Alternatively you could wait for a ride to take you across the bridge and get dropped off at the paytolls on the Asian side and find a ride onto the 04 from there.
See Eskihisar for how to get to the ferry jetty on the route and how to get into the ferry for free.
Istanbul has an extensive public transportation system consisting of a metro, trams, buses and metrobuses (buses which run along a special lane in the middle of the road).
On the buses, payment must be made with a prepaid card called an akbil. However, if you try to give the driver money, he will probably just ask another passenger to take your money and pay with his akbil. At metro stations and tram stops, there are machines where you can pay cash to get a token.
There is a community kitchen called "Karacaahmet Sultan Dergahi" on Nuhkuyusu street in Selimiye (Üsküdar, Asian Side), some 200 meters down from Karaca Ahmet Camii (the big mosque). You can just walk in around lunch time and ask for food. They hardly speak English though so maybe you can ask someone to translate a brief note.

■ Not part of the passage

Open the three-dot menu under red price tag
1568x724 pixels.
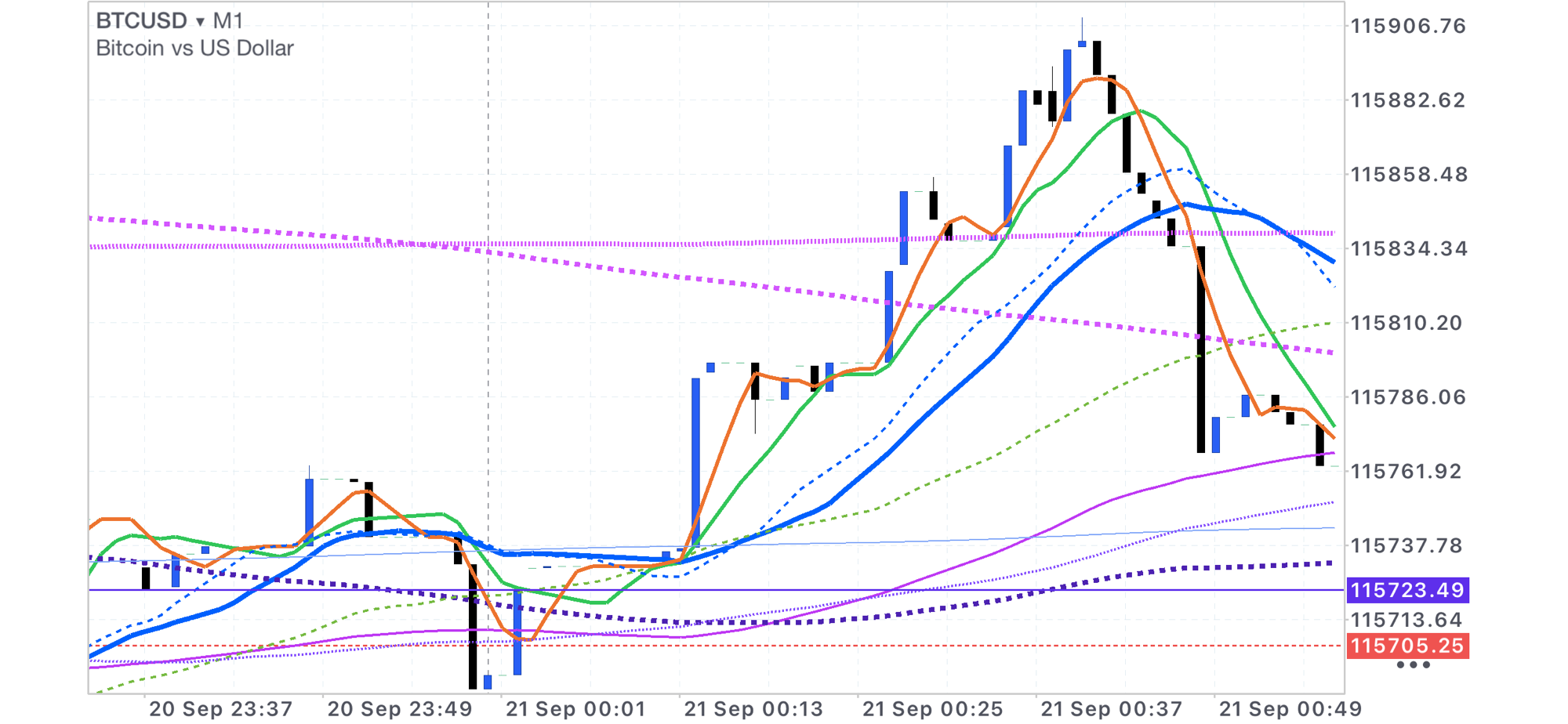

Sleeping on the streets of Istanbul can be dangerous acccording to locals, but luckily many people will be willing you to offer a place to sleep. User:Karol Yohan was (attempting to) sleeping in a park in Uskudar when some guys offered him to stay at their place for free. If you really want to have your own camp site, you should check the Princess Islands. The inconvinient is that you will have to pay 3.5 lira to get there (or maybe not?). There is a good beach which is deserted in Burgazada, just exit the ferry and walk to the right side. When you pass an cemetery look at the right side of the road for some stairs leading to a desert beach. The beach has very low activity and you can camp there. User:Karol Yohan stayed there for a week in October 2012. Beach is a bit poluted but has a great view.